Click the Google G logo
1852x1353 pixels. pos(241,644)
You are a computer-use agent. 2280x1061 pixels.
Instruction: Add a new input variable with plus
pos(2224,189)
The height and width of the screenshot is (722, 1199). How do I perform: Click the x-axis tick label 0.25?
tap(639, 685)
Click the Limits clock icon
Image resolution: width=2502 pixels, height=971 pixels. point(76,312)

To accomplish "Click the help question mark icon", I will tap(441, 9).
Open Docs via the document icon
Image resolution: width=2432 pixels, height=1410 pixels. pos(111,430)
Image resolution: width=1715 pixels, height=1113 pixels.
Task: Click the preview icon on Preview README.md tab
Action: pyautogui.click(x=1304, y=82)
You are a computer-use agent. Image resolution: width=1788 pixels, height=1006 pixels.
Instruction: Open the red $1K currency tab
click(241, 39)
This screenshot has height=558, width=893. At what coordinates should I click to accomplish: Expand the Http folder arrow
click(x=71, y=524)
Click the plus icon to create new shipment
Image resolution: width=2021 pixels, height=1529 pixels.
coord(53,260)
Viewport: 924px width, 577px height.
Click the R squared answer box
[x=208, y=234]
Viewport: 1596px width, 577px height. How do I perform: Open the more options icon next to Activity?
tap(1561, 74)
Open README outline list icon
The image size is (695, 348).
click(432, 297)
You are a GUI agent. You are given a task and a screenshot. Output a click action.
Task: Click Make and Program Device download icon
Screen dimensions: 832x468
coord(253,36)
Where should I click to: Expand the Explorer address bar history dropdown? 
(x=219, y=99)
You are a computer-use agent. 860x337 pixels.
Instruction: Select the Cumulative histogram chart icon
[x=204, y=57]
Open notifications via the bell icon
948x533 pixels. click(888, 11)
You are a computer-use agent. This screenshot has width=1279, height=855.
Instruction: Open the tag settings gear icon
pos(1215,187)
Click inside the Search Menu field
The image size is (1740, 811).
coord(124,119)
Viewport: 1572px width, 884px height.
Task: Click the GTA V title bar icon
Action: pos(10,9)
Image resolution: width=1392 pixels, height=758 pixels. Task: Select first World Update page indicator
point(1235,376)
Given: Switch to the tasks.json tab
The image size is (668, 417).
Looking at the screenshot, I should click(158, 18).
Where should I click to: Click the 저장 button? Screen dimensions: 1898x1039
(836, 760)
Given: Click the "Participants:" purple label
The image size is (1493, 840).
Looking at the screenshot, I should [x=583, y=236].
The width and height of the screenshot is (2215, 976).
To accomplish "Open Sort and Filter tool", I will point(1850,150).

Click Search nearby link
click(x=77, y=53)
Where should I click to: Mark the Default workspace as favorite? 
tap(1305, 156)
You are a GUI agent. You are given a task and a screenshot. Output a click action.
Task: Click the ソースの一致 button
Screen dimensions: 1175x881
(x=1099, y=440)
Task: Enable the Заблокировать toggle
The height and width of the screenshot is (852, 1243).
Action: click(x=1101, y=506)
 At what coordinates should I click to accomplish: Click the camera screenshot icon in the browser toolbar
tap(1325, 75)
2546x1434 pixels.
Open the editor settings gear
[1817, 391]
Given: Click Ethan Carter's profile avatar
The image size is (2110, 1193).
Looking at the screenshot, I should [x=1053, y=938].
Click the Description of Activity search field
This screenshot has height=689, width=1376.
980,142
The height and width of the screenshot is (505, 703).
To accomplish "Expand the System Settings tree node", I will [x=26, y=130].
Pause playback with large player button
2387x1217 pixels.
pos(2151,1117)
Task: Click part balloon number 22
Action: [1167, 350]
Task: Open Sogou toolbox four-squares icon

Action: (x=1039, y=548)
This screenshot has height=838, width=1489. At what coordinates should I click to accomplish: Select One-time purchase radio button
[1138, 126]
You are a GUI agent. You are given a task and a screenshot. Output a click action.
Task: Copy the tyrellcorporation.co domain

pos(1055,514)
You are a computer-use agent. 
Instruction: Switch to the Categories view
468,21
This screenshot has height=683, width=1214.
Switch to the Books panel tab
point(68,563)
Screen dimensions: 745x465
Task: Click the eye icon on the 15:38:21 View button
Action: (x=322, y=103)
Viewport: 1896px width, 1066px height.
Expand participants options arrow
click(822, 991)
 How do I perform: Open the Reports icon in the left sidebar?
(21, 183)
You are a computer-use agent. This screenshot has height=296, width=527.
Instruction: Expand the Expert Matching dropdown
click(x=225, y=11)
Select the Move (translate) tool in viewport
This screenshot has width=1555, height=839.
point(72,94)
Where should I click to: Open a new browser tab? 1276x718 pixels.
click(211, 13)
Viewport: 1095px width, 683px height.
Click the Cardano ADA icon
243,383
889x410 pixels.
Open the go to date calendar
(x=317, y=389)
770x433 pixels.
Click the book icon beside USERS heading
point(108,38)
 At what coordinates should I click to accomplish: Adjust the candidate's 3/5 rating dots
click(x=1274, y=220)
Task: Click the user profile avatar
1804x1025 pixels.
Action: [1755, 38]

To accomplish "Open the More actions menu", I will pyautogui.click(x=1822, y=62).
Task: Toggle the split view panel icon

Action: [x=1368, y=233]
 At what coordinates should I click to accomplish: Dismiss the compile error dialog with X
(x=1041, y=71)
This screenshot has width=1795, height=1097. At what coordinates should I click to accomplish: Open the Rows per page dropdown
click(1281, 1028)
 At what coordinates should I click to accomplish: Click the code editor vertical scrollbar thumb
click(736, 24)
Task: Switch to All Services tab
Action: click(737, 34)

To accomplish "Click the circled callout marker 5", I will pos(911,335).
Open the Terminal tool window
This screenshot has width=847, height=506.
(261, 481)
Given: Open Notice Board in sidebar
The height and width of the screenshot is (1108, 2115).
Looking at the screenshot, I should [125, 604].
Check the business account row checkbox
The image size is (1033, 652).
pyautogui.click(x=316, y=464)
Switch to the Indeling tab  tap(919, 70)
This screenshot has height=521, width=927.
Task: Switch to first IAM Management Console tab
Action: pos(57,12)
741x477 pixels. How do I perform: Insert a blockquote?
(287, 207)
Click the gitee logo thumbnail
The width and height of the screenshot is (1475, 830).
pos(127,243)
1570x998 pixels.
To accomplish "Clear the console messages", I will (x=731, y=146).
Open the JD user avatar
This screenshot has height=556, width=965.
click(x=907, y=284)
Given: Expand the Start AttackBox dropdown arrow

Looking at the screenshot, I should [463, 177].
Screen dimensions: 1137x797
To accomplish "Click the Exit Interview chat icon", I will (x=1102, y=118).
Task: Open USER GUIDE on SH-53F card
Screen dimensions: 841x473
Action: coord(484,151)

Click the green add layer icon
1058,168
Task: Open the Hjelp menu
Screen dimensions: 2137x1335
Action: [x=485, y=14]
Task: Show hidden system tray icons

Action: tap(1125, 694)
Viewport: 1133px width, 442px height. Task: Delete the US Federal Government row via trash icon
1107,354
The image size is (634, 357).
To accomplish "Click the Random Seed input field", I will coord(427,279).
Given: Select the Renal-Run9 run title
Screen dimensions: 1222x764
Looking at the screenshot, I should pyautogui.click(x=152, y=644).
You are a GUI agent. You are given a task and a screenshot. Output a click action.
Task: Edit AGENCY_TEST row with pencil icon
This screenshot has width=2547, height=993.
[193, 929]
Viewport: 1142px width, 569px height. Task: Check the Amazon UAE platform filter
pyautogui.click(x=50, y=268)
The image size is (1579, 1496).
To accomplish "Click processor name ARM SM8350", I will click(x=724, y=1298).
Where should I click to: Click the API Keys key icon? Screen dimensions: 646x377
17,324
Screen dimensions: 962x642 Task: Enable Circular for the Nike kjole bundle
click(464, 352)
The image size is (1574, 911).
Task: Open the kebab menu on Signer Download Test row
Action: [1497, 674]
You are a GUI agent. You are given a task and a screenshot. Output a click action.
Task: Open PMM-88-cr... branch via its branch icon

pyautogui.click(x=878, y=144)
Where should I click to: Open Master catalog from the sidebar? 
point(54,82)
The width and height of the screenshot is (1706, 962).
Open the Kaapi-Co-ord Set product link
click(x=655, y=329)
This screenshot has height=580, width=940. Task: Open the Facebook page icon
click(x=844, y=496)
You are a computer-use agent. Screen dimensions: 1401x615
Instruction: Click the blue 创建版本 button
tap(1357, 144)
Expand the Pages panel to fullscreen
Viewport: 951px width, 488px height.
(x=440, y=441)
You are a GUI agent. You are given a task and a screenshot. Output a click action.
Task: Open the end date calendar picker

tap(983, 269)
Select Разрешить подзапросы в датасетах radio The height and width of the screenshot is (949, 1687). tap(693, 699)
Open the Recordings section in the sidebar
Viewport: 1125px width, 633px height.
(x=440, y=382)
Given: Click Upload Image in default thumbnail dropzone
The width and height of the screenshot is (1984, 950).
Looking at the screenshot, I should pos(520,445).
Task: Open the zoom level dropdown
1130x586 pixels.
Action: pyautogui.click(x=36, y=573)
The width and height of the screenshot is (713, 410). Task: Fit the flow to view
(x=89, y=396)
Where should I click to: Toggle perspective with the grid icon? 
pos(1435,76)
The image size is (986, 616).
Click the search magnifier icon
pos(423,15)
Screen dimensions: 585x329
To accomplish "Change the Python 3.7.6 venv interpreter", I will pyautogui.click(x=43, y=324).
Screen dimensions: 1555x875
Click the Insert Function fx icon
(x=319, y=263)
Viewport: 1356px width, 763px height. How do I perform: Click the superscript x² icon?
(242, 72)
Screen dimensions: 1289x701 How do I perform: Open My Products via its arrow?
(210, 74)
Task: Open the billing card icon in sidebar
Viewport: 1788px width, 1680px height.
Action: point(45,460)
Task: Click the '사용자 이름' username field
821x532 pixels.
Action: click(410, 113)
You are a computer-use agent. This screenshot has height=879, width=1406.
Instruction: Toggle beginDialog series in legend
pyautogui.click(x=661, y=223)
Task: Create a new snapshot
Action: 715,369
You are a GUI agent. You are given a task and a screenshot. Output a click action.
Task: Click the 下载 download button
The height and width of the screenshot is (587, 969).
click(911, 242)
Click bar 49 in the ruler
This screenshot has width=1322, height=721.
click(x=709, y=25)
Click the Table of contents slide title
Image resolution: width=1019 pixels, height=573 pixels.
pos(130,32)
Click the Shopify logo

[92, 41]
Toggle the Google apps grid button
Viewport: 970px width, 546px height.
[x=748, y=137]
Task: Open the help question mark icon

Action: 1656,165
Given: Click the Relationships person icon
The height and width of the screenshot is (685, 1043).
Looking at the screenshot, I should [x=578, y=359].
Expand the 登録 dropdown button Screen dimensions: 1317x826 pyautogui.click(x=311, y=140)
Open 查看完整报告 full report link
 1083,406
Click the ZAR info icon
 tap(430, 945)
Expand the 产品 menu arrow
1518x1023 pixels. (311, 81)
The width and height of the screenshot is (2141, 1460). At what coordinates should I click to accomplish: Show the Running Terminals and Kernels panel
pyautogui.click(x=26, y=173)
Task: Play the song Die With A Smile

TO DO
Each line above that contains the word "profile" should be returned.

SOLUTION TO THE PROBLEM
Given: Click Ethan Carter's profile avatar
Task: Click the user profile avatar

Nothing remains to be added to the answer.